**Input data:**
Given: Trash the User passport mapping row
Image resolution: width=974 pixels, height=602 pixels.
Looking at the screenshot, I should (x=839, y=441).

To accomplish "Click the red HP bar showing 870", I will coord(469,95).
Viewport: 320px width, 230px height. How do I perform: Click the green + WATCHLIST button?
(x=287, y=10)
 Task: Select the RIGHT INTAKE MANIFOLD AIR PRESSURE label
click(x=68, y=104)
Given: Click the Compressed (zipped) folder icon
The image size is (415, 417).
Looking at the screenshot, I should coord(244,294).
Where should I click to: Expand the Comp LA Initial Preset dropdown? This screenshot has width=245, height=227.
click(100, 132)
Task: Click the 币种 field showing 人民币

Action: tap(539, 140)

==

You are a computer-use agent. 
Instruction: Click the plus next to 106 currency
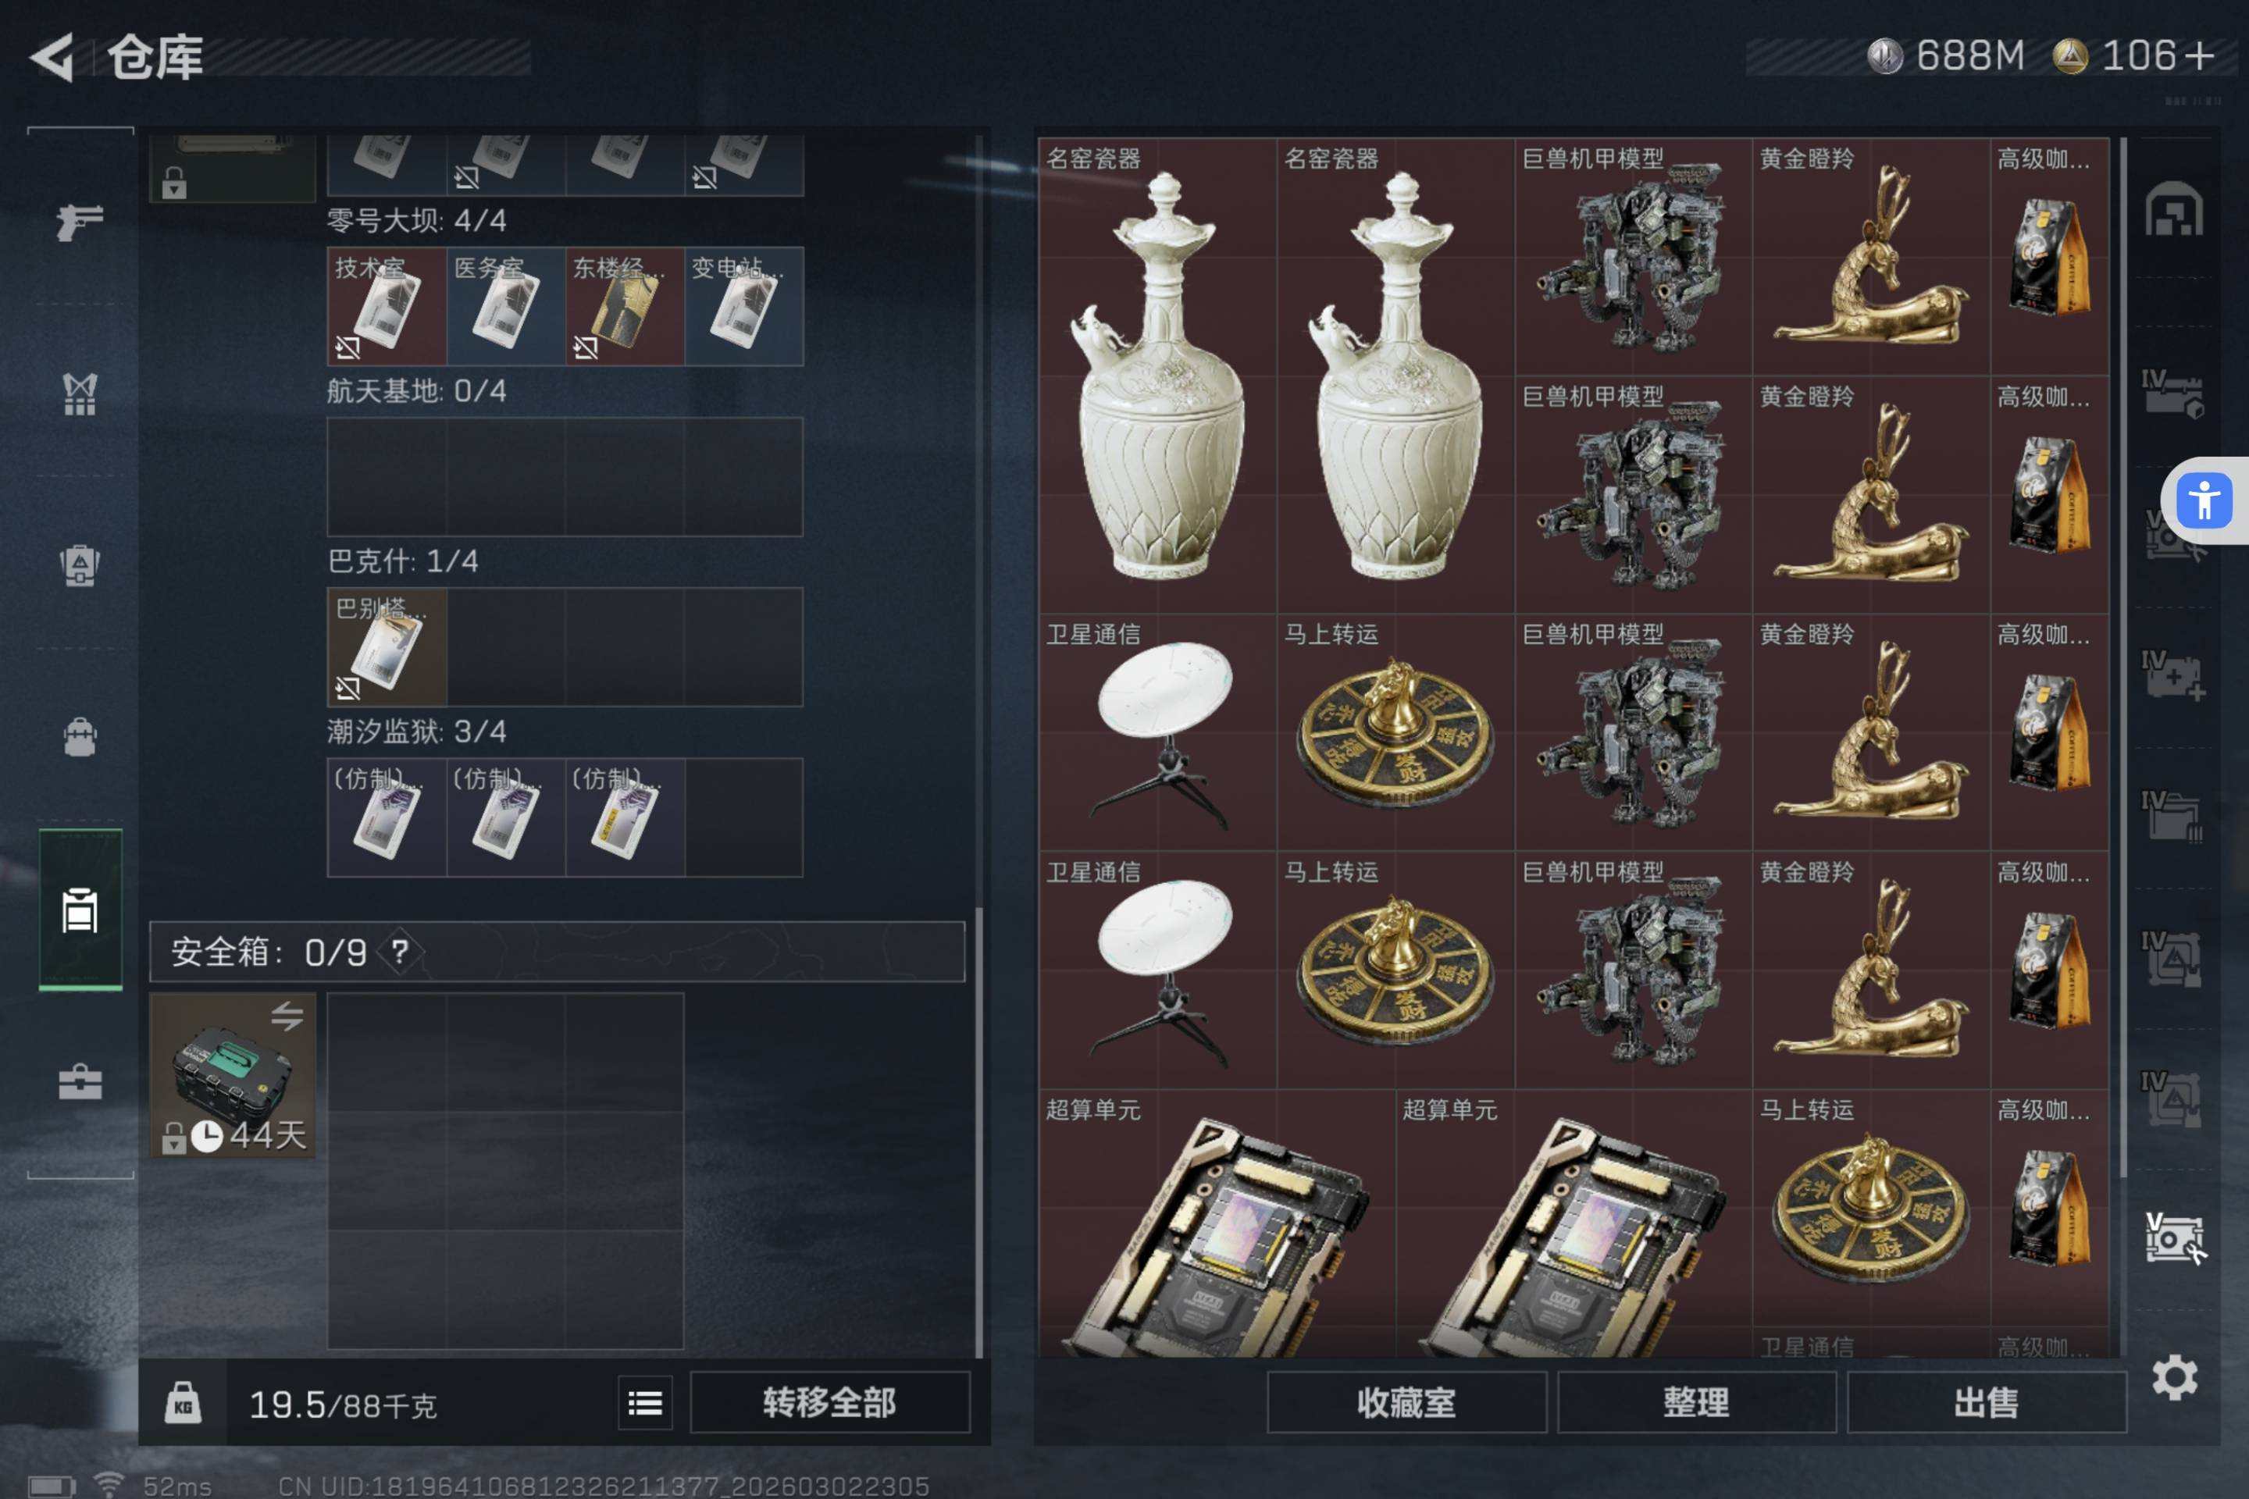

--

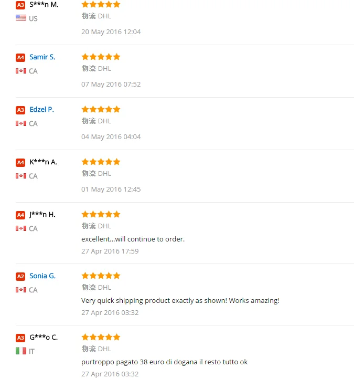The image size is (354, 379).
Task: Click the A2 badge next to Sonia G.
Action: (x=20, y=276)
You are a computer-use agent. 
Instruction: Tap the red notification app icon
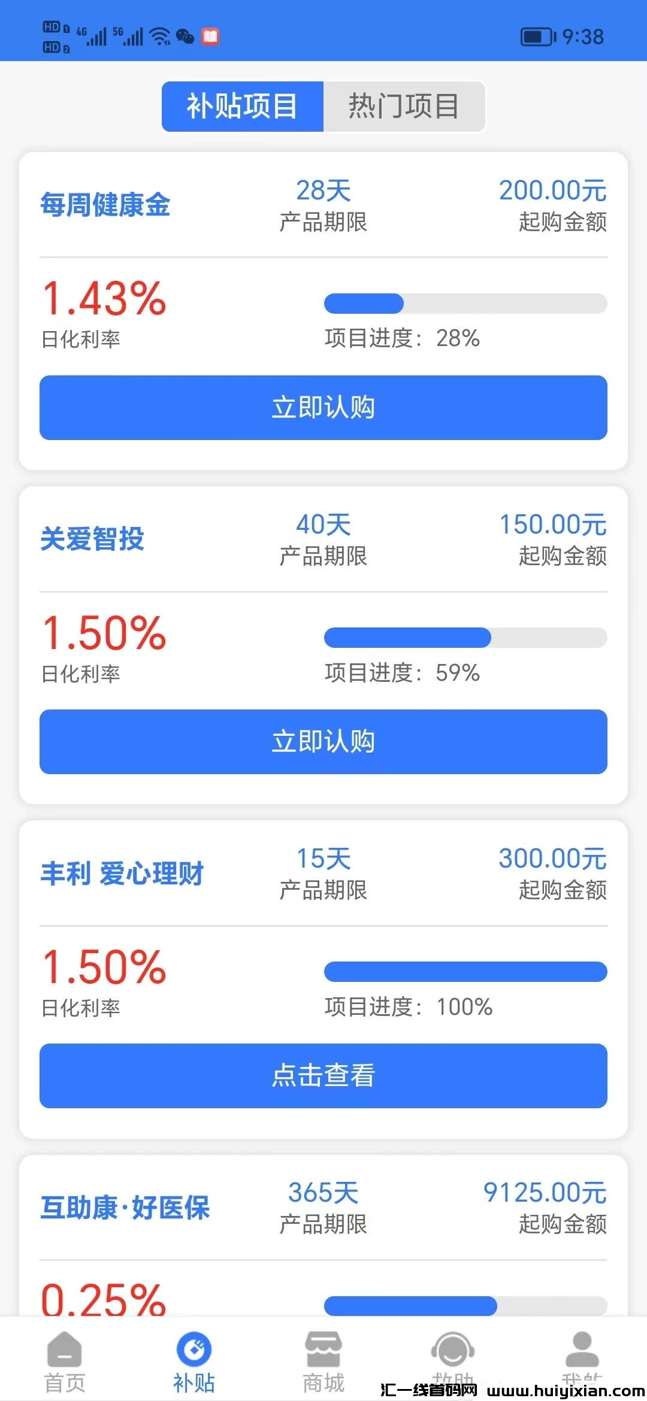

**Task prompt:** Go through the records above. Copy each line in which the string "icon" appears.

**Task output:**
Given: Click the Compressed (zipped) folder icon
Instruction: Tap the red notification app icon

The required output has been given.